Rodney Reed denied justice in death penalty case
Houston — For well over a decade, Texas death row prisoner Rodney Reed has tried to get a court to grant him the right to have DNA testing done on the murder weapon in his capital murder case.
On March 23, the Supreme Court of the United States (SCOTUS) denied Reed’s petition for a grant of certiorari. Texas courts and lower federal courts have so far backed prosecutors’ refusal to allow for the testing, which Reed’s defense team would pay for.
Reed, 56, has been on death row for almost 30 years following a conviction by an all-white jury for the 1996 murder of Stacey Stites. An African American man, he was unjustly convicted of murdering a white woman who he was in a consensual relationship with in Bastrop, Texas — a small town near Austin known for its racist history.
Reed’s family and the thousands of activists who support him, continuously ask: “What is the District Attorney, the courts and the local police hiding? Why not test the murder weapon for DNA?”
The only logical answers
His real crime was having an affair with a white woman, and a DNA test would likely show that the real killer of Stites was her fianceé, Jimmy Fennell, a white ex-police officer, and not Rodney Reed.
Fennell was a local police officer in 1996. He and Stites were planning to marry. But she was involved with Reed at the same time. Reed’s mother, Sandra Reed, told this reporter that she knew Stites, because she had been at her house with Reed several times.
In 2008, Fennell pled guilty and served a decade in prison for kidnapping and raping a woman he had arrested at a traffic stop.
The Innocence Project in New York has been representing Reed. They say a confession by Fennell has been discovered. On Oct. 29, 2019, Arthur Snow, a former member of the Aryan Brotherhood and Fennell’s prison mate, disclosed that Fennell had confessed to murdering Stacey, stating, “I had to kill my n******-loving fiancée,” in a jail conversation. (innocenceproject.org)
The murder weapon that prosecutors have refused to allow to be DNA tested is a webbed belt that was used to strangle Stites as she made her way to work at a supermarket in Bastrop.

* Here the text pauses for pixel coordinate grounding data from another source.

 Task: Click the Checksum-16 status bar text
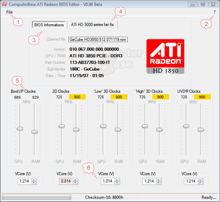(104, 197)
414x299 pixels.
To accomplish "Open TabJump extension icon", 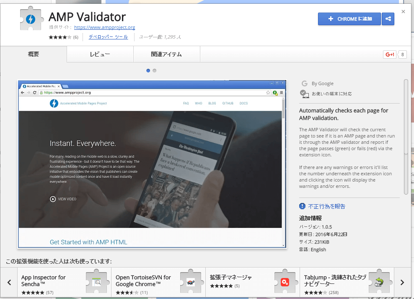I will [x=380, y=282].
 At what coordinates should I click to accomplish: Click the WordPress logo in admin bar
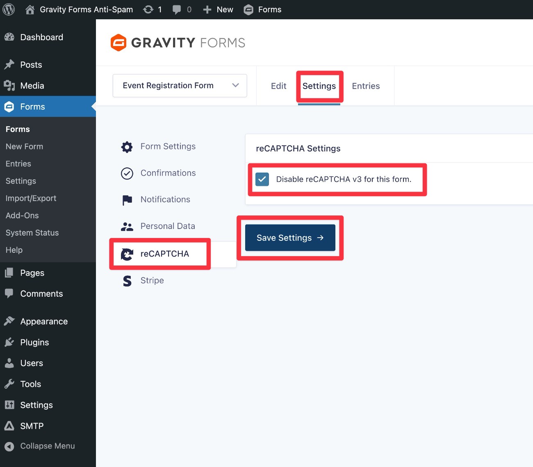point(9,9)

According to the March 23 The Texas Tribune: “The killer held that belt tight against her throat for minutes and must have left his sweat and skin cells — and thus his DNA — where he gripped the belt, both on the surface and deep within the webbing.” Texas claims that the chain of custody has been broken, and many people have touched the belt. However, the state routinely uses contaminated evidence in prosecutions. Plus modern DNA testing is now capable of generating accurate results even when the evidence has been contaminated.

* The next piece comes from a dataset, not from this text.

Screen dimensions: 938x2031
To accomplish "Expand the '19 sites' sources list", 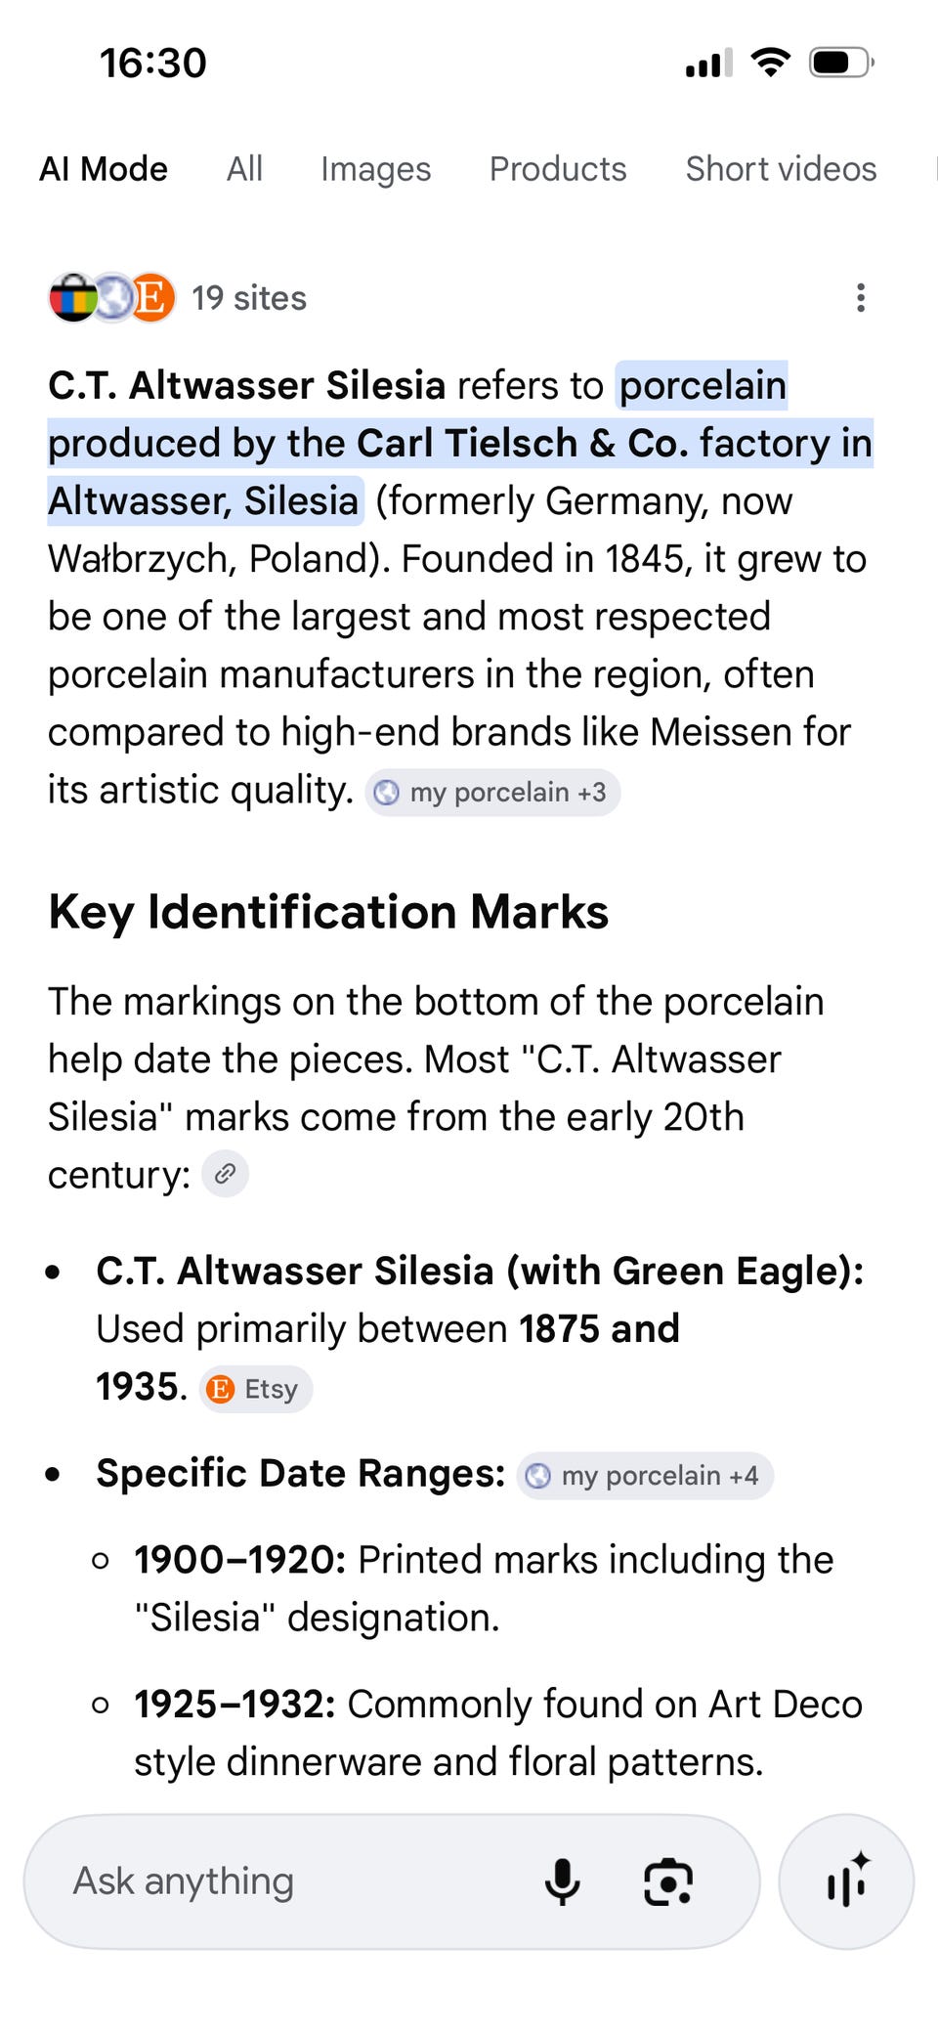I will [x=248, y=298].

The March 23 New York Times quoted Reed’s attorneys: “Given everything we now know, it is inexplicable why Texas would not want to test the murder weapon and confirm the truth.” Reed’s legal team said it will “continue to pursue avenues to obtain relief.”
Texas legislators have tried to strengthen the legal path for prisoners to pursue innocence claims using forensic and technological advancements. However, state prosecutors have succeeded in blocking that path in virtually every capital case, according to The Death Penalty Information Center.
Denial of DNA testing ‘inexplicable’
After SCOTUS denied certiorari, Justices Sonia Sotomayor, Ketanji Brown Jackson and Elena Kagan issued this dissent: “It is inexplicable why the Bastrop County District Attorney’s Office refuses to allow DNA testing of the belt that was used to kill Stites, despite the very substantial possibility that such testing could exculpate Reed and identify the real killer.”
The justices concluded with, “The State will likely execute Reed without the world ever knowing whether Reed’s or Fennell’s DNA is on the murder weapon, even though a simple DNA test could reveal that information.” (Death Penalty Information Center)
Reed’s case has generated support from many public personalities, such as Beyoncé, Kim Kardashian, Dr. Phil McGraw, Rihanna and Oprah Winfrey.
Texas has carried out two executions this year, and four more are scheduled. Reed does not currently have an execution date, but this latest ruling means Texas could set a date any day.